Granulomatous, nongranulomatous (normal-appearing lung tissue, away from the granulomas of mice exposed to MWCNTs), and normal tissue (sham-treated) was dissected using a Zeiss PALM IV LCM (Carl Zeiss MicroImaging LLC, Thornwood, New York) system from frozen sections of the lung. Tissue sections (7 μm) were mounted on membrane slides and processed using a modified protocol for LCM, as recommended by the handbook from Zeiss Microimaging GmbH. Tissue sections underwent dehydration and fixation in 70% and 100% ethanol for 3 minutes, followed by an additional washing in diethylpyrocarbonate–treated water to remove excess OCT. Sections were then stained in 1% cresyl violet, followed by washes in 70% and 100% ethanol (all solutions were ice-cold). Finally, slides were allowed to air-dry. Excised tissues were collected into RLT buffer (Qiagen, Valencia, CA). RNA was extracted, converted into cDNA, or preamplified, as described later.

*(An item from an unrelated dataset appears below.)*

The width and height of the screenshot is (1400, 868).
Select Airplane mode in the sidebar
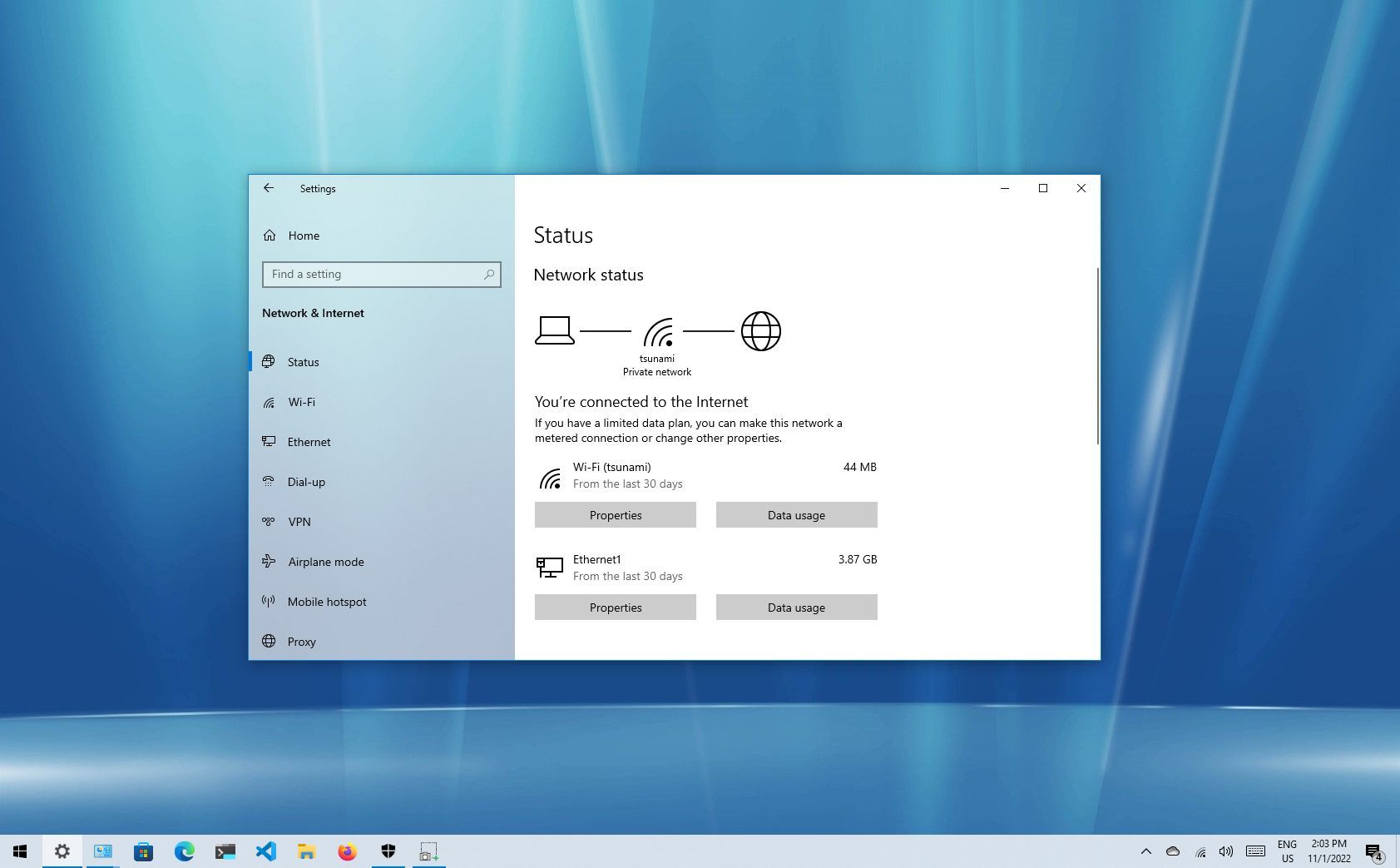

RNA Purification, Arrays, and Real-Time PCR

Total RNA was extracted from frozen lung tissue collected at the previously mentioned time points, using the RNeasy kit and protocol (Qiagen). Real-time PCR of total RNA from BAL cells was performed using an ABI Prism 7300 system (Applied Biosystems. Culver City, CA). Predesigned primers and probes for osteopontin, matrix metalloproteinases (MMPs), and glyceraldehyde 3–phosphate dehydrogenase as endogenous control were obtained from ABI. LCM samples (40 ng total RNA) underwent a preamplification step, using an RT² NanoPreAMP cDNA Synthesis Kit and Primer Mixes (SABiosciences, Frederick, MD). The quantification of gene expression for MMPs, tissue inhibitors of MMPs (TIMPs), and adhesion molecules was performed using the RT² Profiler PCR Array PAMM-013 (SABiosciences). Cytokines were measured with an RT² Profiler PCR Array PAMM 011 (SABiosciences) and the HT7900 Fast Real-Time PCR System (ABI). Product amplification was measured and analyzed as previously described, according to the manufacturer's instructions (22, 23).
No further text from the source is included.